Assieme alla mia famiglia, ai miei zii ed ai miei cugini siamo andati a casa di un nostro amico per festeggiare il suo compleanno. Mio cuginetto Matias mi indica immediatamente un grosso tavolo pieno di stuzzichini da gustare. Insieme ci avviciniamo al tavolo, lui prende subito una pizzetta. Da buon cugino maggiore mi sento quasi in dovere di assaggiarne anche una io! Sul tavolo noto delle fette di salame, chiedo a Matias se ne vuole una, lui che stava ancora mangiando la pizzetta mi risponde di no. Dopo pochi secondi sento la sua voce che mi chiede: "Padrino vorrei anche io il salame". In quel preciso momento arriva mia nonna, ci chiede se abbiamo assaggiato le pizzette e se sono buone. Subito mio cuginetto risponde "Si! Sono più buone di quelle di mamma perchè sono più morbide."; anche mia nonna assaggia una pizzetta e ci dice che avevamo ragione!

Alla domanda di mia nonna "E' buona la pizzetta?" non ho risposto io. Sono rimasto a pensare, probabilmente da li a poco gli avrei detto che era buona anche se non mi ricordavo che gusto avesse. Io ho trangugiato la pizzetta pensando ad altro, alla fetta di salame che avrei mangiato dopo. A mio cuginetto piace molto il salame, ma non lo ha voluto perchè in quel momento era concentrato solo sulla sua morbida e gustosa pizzetta.

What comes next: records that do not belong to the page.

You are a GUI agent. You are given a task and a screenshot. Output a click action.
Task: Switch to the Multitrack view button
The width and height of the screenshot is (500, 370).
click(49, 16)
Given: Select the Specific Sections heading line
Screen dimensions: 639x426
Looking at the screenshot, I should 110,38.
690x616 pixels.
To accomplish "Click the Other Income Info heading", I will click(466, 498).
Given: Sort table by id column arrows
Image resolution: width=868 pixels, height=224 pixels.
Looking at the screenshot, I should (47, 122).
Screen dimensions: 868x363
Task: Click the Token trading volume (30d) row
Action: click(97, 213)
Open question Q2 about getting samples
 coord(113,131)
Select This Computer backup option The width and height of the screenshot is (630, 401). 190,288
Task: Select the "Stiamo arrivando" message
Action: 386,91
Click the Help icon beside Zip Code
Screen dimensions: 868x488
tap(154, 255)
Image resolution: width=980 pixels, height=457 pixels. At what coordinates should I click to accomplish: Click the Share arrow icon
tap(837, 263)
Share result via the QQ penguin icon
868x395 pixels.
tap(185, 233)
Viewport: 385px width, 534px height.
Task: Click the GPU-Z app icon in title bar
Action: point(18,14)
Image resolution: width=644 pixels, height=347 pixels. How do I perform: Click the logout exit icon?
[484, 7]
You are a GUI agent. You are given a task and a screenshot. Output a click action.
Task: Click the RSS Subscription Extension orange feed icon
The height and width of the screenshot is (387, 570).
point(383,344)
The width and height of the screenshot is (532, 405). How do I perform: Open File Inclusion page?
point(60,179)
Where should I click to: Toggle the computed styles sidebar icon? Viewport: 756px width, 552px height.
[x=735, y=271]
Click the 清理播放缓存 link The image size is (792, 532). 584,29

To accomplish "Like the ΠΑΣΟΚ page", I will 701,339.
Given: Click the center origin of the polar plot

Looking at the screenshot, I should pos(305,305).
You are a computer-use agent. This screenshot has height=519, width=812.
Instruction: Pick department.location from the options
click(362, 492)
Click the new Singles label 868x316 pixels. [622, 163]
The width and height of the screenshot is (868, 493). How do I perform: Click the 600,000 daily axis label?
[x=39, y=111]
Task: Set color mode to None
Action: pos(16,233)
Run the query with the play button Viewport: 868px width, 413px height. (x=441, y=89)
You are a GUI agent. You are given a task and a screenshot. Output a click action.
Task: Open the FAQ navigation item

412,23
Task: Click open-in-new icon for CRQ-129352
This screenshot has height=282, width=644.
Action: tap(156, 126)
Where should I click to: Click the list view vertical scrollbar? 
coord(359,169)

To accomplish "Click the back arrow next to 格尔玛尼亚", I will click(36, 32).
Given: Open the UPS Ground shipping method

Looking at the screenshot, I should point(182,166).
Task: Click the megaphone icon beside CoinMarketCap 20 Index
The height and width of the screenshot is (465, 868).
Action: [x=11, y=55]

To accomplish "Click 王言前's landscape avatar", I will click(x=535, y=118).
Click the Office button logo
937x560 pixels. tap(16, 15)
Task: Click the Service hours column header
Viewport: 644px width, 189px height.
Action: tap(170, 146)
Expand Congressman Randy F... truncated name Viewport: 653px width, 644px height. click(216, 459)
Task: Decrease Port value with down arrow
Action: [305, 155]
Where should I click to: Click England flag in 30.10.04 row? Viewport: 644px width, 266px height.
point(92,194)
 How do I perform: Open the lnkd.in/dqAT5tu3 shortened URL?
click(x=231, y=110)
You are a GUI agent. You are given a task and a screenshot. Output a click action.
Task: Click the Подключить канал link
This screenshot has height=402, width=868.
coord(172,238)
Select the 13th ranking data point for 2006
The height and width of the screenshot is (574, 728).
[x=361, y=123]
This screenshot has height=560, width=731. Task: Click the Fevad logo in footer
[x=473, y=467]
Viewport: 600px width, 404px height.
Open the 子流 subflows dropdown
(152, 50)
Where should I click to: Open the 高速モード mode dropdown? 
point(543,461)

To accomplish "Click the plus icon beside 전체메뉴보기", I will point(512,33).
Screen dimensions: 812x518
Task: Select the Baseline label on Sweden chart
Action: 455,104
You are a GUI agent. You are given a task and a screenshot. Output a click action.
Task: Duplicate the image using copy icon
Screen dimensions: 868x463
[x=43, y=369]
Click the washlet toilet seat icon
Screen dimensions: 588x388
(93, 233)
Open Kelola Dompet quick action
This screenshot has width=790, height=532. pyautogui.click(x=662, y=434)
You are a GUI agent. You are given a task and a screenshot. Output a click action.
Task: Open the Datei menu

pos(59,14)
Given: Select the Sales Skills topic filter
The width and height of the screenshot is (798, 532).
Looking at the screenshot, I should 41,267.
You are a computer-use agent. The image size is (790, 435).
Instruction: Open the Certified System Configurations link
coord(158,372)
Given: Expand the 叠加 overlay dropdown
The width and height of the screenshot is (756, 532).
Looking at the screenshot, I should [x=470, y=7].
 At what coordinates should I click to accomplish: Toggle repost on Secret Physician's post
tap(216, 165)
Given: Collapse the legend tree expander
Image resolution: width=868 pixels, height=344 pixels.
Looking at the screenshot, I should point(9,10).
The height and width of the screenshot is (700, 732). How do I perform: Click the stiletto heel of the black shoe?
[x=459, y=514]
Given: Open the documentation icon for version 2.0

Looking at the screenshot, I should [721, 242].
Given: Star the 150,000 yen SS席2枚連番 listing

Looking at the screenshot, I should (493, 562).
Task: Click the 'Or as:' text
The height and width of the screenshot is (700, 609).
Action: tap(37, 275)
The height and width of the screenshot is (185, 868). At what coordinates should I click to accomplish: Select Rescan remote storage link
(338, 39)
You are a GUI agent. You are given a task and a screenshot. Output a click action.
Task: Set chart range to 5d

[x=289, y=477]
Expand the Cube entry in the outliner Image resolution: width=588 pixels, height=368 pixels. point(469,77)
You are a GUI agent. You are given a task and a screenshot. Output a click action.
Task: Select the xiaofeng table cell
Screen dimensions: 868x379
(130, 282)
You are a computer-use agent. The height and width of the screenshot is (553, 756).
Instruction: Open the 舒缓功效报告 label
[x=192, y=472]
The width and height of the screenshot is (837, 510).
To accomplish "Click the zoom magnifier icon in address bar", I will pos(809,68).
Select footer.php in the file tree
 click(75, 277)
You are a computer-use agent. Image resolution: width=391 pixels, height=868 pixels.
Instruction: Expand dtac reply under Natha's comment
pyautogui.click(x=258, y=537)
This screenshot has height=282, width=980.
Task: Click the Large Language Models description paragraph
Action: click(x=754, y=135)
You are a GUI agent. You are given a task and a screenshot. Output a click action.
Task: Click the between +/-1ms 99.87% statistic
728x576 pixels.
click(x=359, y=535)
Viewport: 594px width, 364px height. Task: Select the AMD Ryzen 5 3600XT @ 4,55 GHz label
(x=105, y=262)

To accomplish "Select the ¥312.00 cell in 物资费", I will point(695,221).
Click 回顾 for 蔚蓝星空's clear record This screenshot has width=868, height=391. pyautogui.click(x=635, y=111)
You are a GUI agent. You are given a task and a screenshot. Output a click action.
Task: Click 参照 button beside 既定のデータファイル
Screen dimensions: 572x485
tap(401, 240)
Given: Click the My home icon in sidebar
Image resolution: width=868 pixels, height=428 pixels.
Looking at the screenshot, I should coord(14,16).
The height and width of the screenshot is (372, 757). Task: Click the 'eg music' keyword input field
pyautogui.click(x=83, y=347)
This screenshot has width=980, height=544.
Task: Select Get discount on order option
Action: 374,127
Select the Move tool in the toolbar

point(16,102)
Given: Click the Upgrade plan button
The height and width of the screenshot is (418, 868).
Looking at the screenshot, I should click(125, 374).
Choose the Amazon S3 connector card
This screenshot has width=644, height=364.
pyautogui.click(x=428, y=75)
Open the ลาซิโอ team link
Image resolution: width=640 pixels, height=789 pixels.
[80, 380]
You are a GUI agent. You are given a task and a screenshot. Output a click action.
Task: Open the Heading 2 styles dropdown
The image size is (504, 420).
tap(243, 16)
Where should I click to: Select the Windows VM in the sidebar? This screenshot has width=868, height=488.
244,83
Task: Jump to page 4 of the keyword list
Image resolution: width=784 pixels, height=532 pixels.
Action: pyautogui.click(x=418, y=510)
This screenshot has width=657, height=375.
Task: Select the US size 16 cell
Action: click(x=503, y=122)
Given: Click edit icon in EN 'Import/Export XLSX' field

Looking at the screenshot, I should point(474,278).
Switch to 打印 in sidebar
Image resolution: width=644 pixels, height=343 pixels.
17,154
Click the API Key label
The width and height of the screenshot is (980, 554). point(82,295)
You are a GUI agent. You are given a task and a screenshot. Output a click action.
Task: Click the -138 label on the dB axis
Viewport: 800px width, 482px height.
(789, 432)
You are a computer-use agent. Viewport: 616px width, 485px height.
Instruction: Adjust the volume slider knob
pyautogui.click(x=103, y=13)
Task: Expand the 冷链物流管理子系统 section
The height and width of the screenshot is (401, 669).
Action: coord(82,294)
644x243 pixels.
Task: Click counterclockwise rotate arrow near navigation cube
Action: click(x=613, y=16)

Da quando inizia l'avvento ogni giorno penso: non vedo l'ora che sia Natale! Nei quattro o cinque giorni prima dell'esame di biologia il pensiero andava alle 17 e 30 del 18 gennaio, l'ora in cui sarei uscito dall'aula nella quale facevo il test. Il martedì mattina a lezione penso che mancano "solo" tre giorni al week-end, la sera a cena con i miei mi lamento della giornata pesante che ho trascorso... e così non mi gusto il sorriso con cui mi saluta l'autista del pullman ogni fredda mattina di dicembre, non mi soffermo sulla bellezza di ciò che sto leggendo sui libri dell'università. Non colgo la bellezza di avere degli amici con cui parlare il martedì mattina, non faccio caso a quanto sia buona la pizza che mia mamma mi ha preparato per cena sapendo che avrei avuto una giornata faticosa.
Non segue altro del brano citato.